The one thing really bothering me was that MCE never had a good way to shut down the system (after all recordings were done, perhaps with a grace period).
Instead, Microsoft expected the OEMs to configure Windows to enter a power-saving-mode when "nothing happened for x minutes". Very kludgy!
Some Dutch(?) fella then programmed an MCE extension to monitor recordings and shut down the system automatically and the problem was mostly solved.
This MCE forum ("Green Button"?) closed a long time ago.
When it finally broke down I was in the process of moving so I replaced it later with a PC built from standard parts and with Win 7 and its MCE.
As I got HD cable TV with my new flat I needed new tuners anyway and the new LG OLED-TV asked me personally to get HD content...
The PC got a case from Silverstone similar to this Gateway but without an VFD and I stuffed it with an Asus mainboard, a modern quadcore with built-in graphics and an SSD for the OS.
I then upgraded it with a second SSD to better cut movies and then with a quadruple-tuner TV card (with an SSD one could record 4 programs simulaneously, even while doing other stuff).
When I upgraded my main PC this media PC got a quiet Geforce 770 so it's smoother and it can now run (older) games in 1080p. The advantages of having a big case...

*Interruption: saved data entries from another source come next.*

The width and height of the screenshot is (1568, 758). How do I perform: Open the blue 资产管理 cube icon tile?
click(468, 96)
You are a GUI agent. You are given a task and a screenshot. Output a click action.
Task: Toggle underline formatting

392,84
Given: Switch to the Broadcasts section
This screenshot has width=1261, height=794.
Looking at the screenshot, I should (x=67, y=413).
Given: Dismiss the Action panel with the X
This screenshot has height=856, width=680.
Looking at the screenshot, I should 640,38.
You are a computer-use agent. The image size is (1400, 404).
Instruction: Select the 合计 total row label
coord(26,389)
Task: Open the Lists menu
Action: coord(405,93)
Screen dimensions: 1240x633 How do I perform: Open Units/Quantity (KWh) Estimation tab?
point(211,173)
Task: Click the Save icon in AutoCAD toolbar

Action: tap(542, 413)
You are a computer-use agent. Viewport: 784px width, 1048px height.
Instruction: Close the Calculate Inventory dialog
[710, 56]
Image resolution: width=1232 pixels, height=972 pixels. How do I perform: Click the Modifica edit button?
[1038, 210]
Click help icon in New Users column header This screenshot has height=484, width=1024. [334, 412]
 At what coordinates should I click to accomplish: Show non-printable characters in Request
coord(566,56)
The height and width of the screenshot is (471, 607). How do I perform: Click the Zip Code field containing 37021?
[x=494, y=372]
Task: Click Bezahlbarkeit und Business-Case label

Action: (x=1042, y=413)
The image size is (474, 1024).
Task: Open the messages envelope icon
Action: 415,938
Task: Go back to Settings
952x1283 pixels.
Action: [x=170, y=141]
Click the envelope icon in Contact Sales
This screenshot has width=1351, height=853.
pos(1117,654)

Where I live there are public broadcast channels in HD that show movies without ads in 720p with ridiculously good quality & Dolby digital sound (5 gigs/hour).
As I love older movies I'm very happy with that.
I cut them with a HD-capable version of VideoReDo and have more network storage than ever (around 40 TB right now).
Like many horders I now have thousands of recordings since 2006 and can watch anything I like when I like it. I have no use for streaming services with movies vanishing from them...
And, yes, this system still receives the regular EPG data from Microsoft, although only for the next few days (not 7 or 10 days like before).
When Microsoft drops this entirely I will switch over to NextPVR, I think.
I ran a hacked version of XP Media Center for a while, eventually moving on to Windows 7 Media Center. It worked well with my Cable Card, and I had a ton of recorded TV shows and Movies. I remember having to purchase a third-party app (cannot remember the name) to download Channel Guides for my area. I ran that box until sometime in 2015, when I finally made the move to Plex and HD HomeRun devices. Now I don't even watch Live TV, either downloaded or streamed content. Not sure I could go back, but it was fun times with WMC!
As a bonus you got Windows XP Professional features included as part of MCE instead of just home too. Hahahahaha I still chuckle knowing they had to include all the Windows Professional features because they were needed by MCE due to an oversight when designing the OS :D
My dad bought one for the family around 2006. He was so excited that it had hddvd. The rest of us knew better. Could never get the component working and the s-video had scaling issues on the projector. It sat in the corner while everyone just used the consoles, set top boxes, dvds, and later rokus. Eventually the keyboard battery corroded, so I parted it out and threw the ugly chassis in a dumpster.